A cat was so strongly attached to a hunter in George III.'a stables, at Windsor, that whenever he was in the stable she never would leave her seat on the horse's back; and to accommodate his friend, he slept, as horses will sometimes do, standing. This, however, injured his health, and the cat was removed to a distant part of the country.
In the eyes of cats there is this peculiarity: the contraction and dilation of the pupil is so considerable, that the pupil, which by- daylight appears so narrow and small, by night expands over the whole surface of the eyeball, and their eyes seem on fire; by this peculiar conformation they see better in the dark than in the light.

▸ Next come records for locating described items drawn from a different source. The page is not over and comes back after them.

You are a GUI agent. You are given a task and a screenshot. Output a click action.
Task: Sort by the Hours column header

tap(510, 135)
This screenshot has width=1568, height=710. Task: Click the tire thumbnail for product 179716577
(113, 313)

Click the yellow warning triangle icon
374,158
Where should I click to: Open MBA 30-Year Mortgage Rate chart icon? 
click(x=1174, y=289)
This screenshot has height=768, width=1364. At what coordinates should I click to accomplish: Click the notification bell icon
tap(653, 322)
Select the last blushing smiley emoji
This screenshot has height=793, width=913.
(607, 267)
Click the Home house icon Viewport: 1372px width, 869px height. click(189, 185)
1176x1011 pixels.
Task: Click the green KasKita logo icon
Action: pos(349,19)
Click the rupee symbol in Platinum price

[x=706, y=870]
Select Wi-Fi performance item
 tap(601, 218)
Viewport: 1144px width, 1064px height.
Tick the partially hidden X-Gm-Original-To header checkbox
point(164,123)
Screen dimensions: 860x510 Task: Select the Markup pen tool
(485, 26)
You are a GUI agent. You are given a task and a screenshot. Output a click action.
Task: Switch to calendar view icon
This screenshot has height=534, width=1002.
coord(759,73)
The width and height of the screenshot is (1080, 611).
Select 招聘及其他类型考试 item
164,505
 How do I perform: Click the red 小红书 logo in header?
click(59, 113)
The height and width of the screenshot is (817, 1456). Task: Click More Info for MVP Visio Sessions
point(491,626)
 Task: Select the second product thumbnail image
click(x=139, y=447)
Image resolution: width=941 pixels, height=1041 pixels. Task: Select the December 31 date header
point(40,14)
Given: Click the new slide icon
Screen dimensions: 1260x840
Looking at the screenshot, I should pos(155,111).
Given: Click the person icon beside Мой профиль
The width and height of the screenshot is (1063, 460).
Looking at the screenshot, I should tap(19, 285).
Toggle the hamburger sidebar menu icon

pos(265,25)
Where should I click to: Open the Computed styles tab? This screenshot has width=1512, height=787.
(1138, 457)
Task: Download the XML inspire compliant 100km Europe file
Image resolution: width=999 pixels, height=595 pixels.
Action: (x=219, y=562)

Cats have a great antipathy to water, and dislike to wet their feet; yet such is their fondness for fish, that to obtain favourite prey cats have been known to seize them out of the water. Dr. Darwin tells a story of a cat who fished for trout in a mill-stream near Lichfield. They are ravenous after cooked fish, also, and their fondness for the herb valerian is a well-known fact. Cats, to be kept in health, should, moreover, have free access to grass, which is medicine to them.
It is stated in " Loudon's Gardener's Magazine" that white cats with blue eyes are always deaf. A cat of this kind—which comes from Persia originally—kept in a family, was deaf herself, and such of her kittens as were born white were deaf also, while others of her offspring who had the least trace of colour had their hearing.
The true Persian or Angora cat is a beautiful and docile creature, larger, considerably, than the common cat, with long hair, and thick, bushy, long tail; some are white, others of a dun colour. The fur of the cat has the property of emitting electric sparks, especially in frosty weather; if the fur be rubbed backwards the electric sparks come freely.
There is also a race of cats peculiar to the Isle of Man, which have no tails.
Cats are liable to maDy diseases, but especially to mange and to cold. When indisposed, a dose of castor-oil, or a spoonful of syrup of buckthorn, should be administered, and occasionally sulphur in their milk will keep them healthy.